#### Short task:
Please rewrite the items between the lines holding "Where should I click to: Tap the red" and "(x=91, y=49)", inclusive, changing "screenshot" to "screen capture" and leaving everything else as it is.

#### Entries shown:
**********
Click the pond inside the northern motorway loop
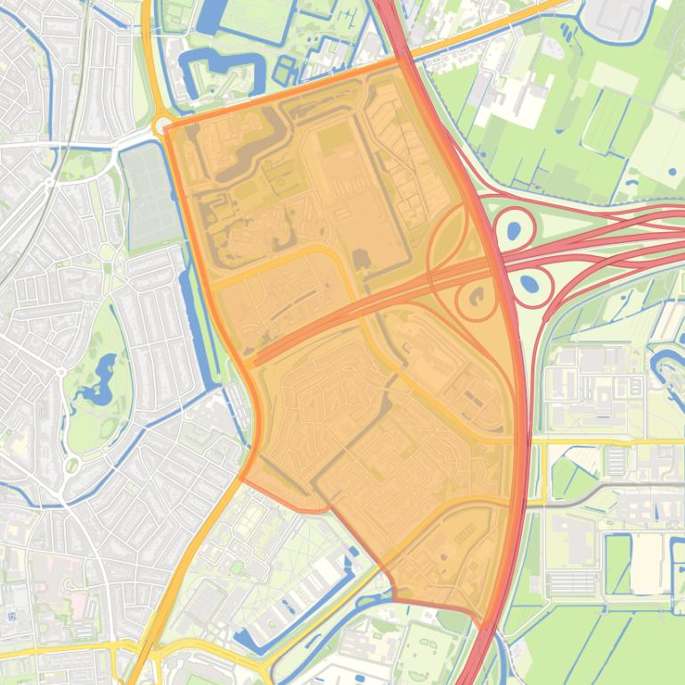[x=514, y=231]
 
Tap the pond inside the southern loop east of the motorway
[x=529, y=286]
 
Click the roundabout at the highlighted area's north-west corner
[x=163, y=125]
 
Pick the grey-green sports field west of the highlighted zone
[x=150, y=196]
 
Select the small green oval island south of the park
[x=72, y=465]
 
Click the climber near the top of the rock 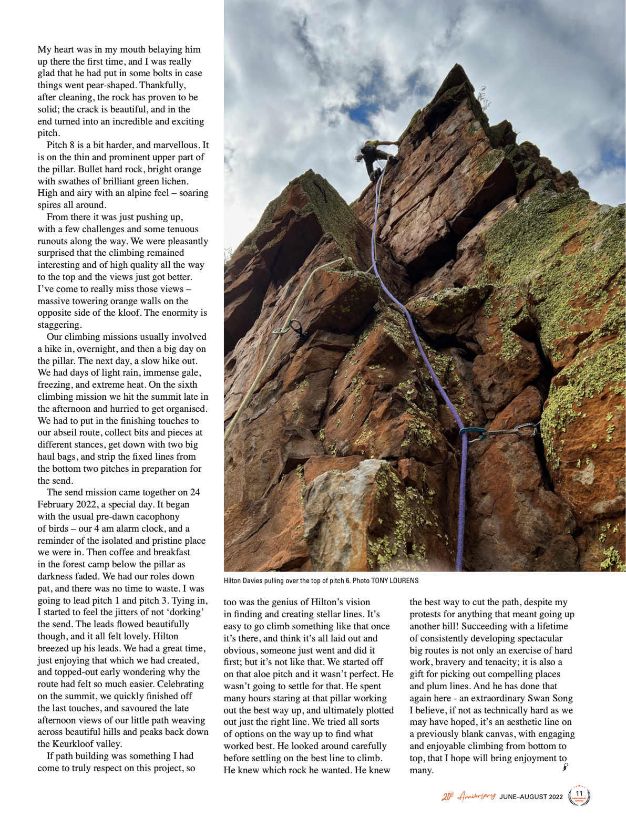click(376, 155)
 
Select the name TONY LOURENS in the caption click(395, 580)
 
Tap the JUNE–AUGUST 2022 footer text click(531, 797)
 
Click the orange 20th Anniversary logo click(468, 796)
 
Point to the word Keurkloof click(71, 744)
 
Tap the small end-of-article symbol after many click(565, 767)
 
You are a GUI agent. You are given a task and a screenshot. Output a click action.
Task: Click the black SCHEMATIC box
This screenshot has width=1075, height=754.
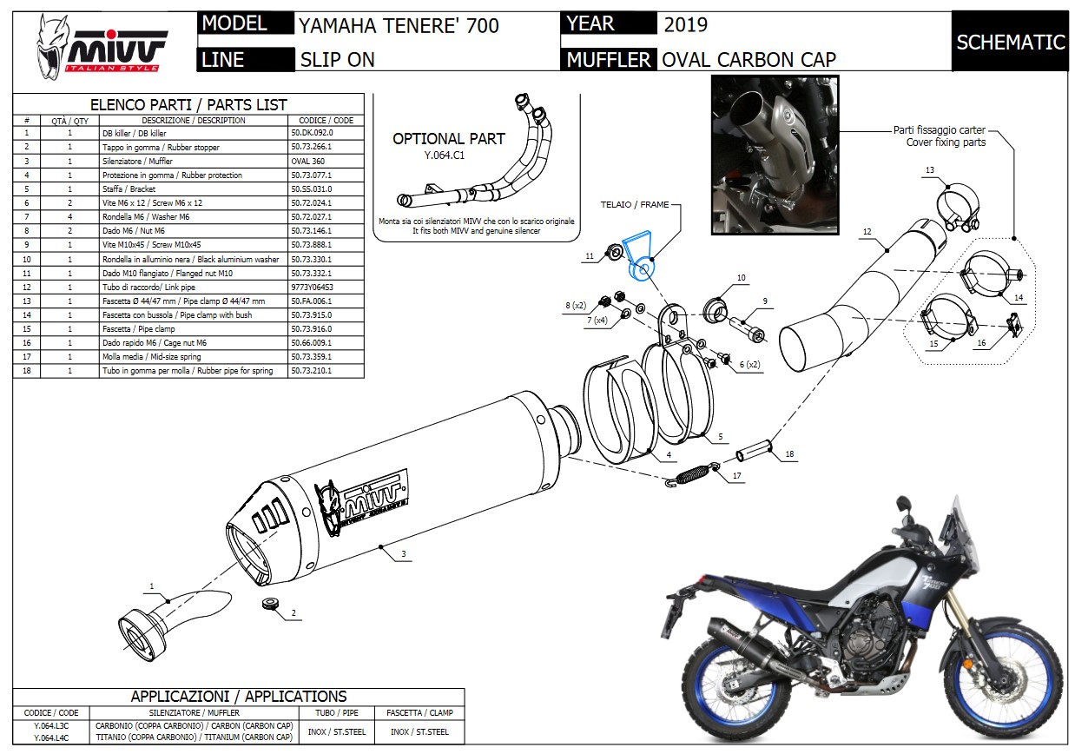pos(1010,42)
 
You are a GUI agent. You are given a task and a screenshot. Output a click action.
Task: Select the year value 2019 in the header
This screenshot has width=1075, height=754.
pos(685,24)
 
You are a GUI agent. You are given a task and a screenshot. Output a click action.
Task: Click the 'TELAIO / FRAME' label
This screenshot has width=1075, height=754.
pos(636,206)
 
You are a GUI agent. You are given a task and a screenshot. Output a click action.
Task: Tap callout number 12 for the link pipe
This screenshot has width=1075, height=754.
pos(867,232)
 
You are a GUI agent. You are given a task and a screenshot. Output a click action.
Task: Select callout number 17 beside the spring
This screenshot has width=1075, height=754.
pos(736,476)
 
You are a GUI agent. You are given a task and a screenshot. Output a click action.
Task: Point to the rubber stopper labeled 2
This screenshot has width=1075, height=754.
pos(271,605)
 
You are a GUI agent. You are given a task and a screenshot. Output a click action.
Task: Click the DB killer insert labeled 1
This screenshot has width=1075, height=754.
pos(174,612)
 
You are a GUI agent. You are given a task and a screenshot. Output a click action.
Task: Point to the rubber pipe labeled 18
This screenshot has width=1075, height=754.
pos(754,453)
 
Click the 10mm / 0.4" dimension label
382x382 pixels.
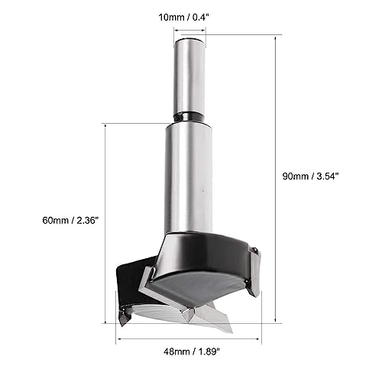184,18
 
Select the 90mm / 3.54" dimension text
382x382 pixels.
310,176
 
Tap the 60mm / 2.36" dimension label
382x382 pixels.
70,220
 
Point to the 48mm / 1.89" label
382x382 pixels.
192,352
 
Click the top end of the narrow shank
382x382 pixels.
189,39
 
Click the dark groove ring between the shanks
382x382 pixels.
189,117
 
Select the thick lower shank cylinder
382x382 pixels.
189,178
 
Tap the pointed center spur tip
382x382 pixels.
189,322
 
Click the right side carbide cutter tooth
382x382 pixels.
254,272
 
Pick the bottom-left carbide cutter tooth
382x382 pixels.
125,317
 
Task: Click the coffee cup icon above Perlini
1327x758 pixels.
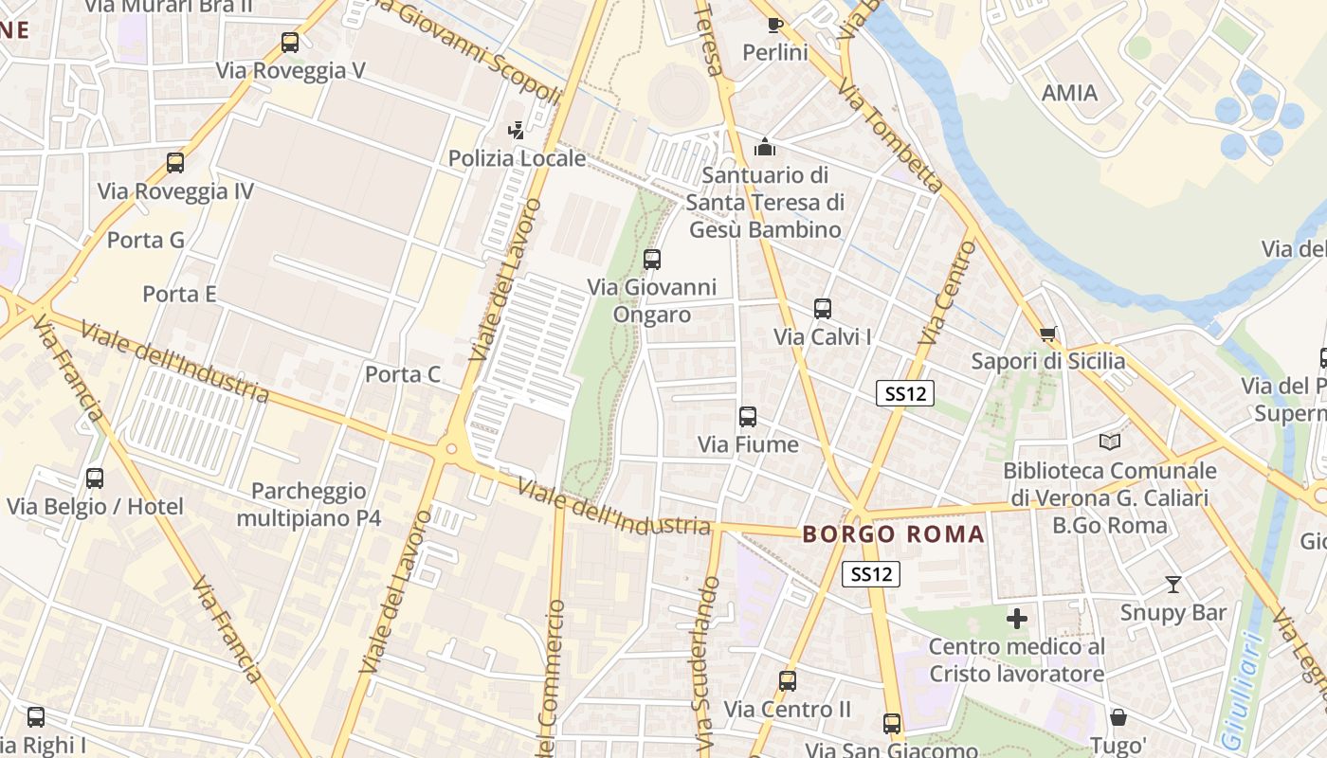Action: click(x=774, y=25)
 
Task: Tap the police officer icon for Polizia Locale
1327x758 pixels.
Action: click(x=517, y=131)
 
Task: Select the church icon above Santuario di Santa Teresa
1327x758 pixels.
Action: click(x=764, y=147)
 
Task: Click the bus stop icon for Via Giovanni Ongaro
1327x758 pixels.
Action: click(x=652, y=259)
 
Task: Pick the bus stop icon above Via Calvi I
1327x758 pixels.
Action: click(x=822, y=308)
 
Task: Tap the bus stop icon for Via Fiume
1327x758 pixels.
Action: click(x=748, y=416)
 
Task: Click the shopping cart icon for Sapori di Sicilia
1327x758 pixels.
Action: click(x=1048, y=334)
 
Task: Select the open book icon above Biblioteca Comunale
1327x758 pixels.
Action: click(x=1109, y=442)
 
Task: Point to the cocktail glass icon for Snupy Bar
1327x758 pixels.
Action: click(x=1173, y=585)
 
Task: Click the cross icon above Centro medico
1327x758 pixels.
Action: click(x=1017, y=619)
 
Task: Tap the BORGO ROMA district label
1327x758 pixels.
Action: click(x=894, y=534)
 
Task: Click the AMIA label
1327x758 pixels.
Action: click(x=1069, y=93)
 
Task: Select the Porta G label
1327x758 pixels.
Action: click(x=146, y=240)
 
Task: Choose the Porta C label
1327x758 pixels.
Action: click(x=403, y=374)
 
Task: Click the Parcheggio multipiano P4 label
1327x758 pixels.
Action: click(x=309, y=504)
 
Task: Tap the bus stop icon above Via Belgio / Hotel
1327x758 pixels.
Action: click(x=95, y=478)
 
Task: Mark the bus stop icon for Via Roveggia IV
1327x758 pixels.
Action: click(x=175, y=163)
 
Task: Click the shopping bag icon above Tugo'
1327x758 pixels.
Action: click(x=1118, y=717)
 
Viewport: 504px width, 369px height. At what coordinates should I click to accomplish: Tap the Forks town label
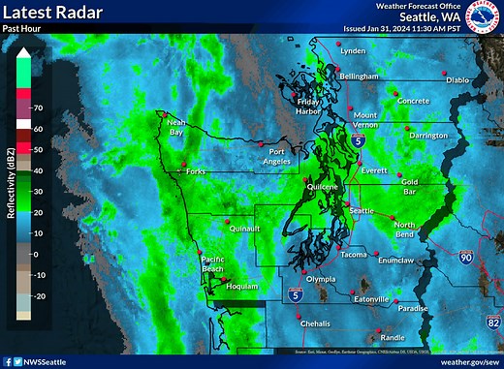(x=197, y=172)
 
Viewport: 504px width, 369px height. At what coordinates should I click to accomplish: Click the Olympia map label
(x=320, y=279)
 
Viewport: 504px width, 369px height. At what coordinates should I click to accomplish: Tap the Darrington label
(x=427, y=137)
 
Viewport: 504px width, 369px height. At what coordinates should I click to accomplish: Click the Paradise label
(x=412, y=309)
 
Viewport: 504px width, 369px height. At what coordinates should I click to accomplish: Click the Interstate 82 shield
(x=492, y=319)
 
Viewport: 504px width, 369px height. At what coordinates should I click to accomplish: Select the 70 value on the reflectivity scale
(x=37, y=108)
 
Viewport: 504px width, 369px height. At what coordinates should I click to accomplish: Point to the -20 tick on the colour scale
(x=39, y=296)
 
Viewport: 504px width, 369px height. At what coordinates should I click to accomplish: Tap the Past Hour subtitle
(x=21, y=29)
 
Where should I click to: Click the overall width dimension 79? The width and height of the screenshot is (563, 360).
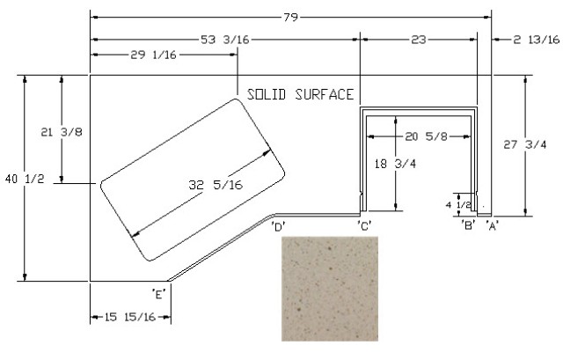(290, 17)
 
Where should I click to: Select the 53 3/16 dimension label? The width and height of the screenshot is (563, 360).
(225, 39)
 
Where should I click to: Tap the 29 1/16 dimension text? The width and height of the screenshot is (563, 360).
(153, 55)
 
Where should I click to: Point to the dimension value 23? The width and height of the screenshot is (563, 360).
(419, 39)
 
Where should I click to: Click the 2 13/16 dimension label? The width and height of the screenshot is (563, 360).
(536, 39)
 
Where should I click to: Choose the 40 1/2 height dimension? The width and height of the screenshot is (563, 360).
(25, 179)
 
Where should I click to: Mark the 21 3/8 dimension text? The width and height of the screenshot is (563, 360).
(62, 132)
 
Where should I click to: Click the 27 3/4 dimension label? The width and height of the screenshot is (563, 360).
(524, 144)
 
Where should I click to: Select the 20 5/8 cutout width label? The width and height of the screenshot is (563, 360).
(426, 136)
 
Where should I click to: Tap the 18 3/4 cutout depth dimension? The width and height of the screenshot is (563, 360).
(395, 164)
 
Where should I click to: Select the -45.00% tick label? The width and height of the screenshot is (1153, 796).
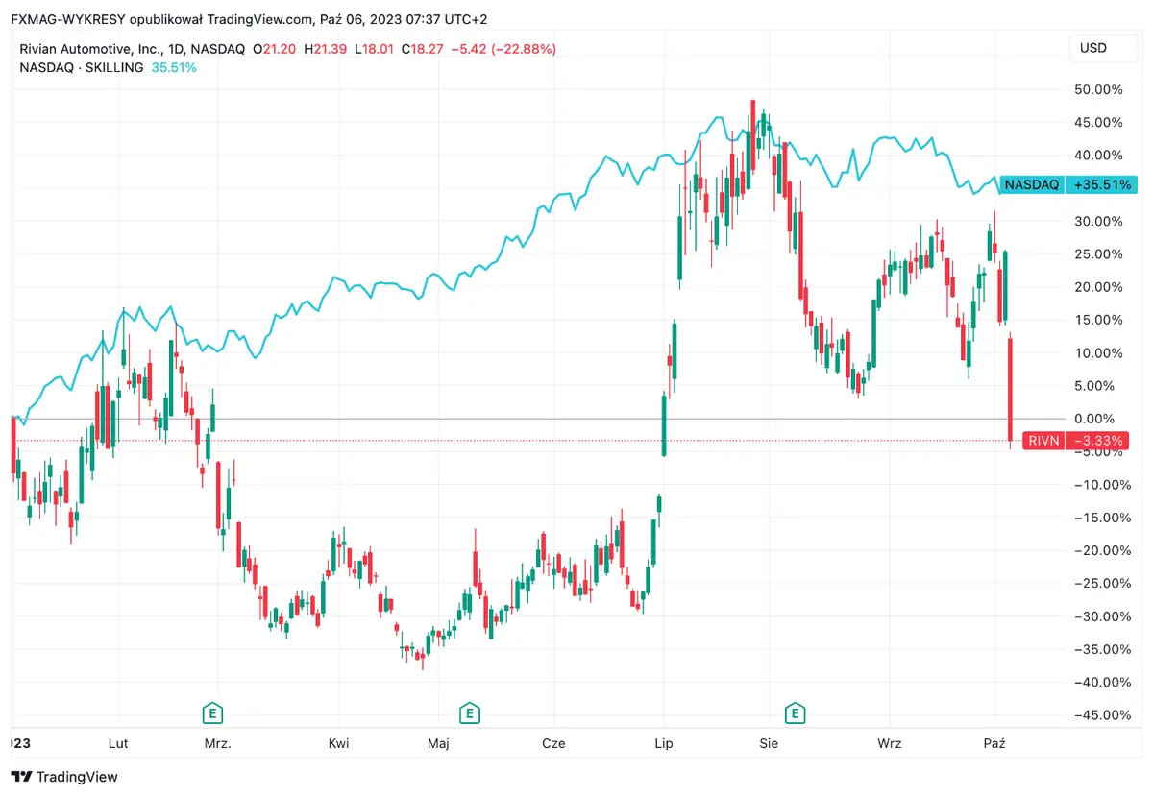(x=1097, y=715)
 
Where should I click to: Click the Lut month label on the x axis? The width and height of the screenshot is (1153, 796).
(x=118, y=743)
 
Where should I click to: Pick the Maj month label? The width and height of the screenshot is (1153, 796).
(x=438, y=743)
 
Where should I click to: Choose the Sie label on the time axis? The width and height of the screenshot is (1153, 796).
(x=768, y=743)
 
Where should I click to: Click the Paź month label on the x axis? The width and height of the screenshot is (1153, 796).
(x=995, y=743)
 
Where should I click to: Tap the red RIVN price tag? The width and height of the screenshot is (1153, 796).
(x=1043, y=441)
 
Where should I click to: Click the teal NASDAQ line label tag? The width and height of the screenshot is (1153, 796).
(x=1031, y=184)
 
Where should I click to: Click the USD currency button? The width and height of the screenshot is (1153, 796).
(x=1093, y=48)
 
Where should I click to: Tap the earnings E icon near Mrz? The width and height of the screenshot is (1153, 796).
(x=212, y=713)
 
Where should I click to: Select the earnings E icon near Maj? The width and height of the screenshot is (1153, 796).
(x=469, y=713)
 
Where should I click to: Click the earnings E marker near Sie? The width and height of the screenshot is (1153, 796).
(x=794, y=713)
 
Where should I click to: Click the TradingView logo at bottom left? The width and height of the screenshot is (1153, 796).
(x=64, y=776)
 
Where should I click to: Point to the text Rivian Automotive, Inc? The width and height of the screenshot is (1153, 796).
(x=91, y=49)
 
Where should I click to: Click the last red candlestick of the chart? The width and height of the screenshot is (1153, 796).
(x=1011, y=388)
**********
#### Response to this task:
Where should I click to: Tap the red RIVN price tag? The width and height of the screen capture is (1153, 796).
(x=1043, y=441)
 
Where should I click to: Click the teal NASDAQ line label tag? The width and height of the screen capture is (1153, 796).
(x=1031, y=184)
 
Where should I click to: Click the USD currency button? The width and height of the screen capture is (1153, 796).
(x=1093, y=48)
 
Where should I click to: Tap the earnings E icon near Mrz? The width and height of the screen capture is (1153, 796).
(x=212, y=713)
 
Where should I click to: Select the earnings E icon near Maj? The width and height of the screen capture is (1153, 796).
(x=469, y=713)
 
Where should I click to: Click the earnings E marker near Sie? The width and height of the screen capture is (1153, 796).
(x=794, y=713)
 
Where should I click to: Click the TradingView logo at bottom left? The width and height of the screen capture is (1153, 796).
(x=64, y=776)
 
Where should I click to: Point to the text Rivian Automotive, Inc? The width and height of the screen capture is (1153, 796).
(x=91, y=49)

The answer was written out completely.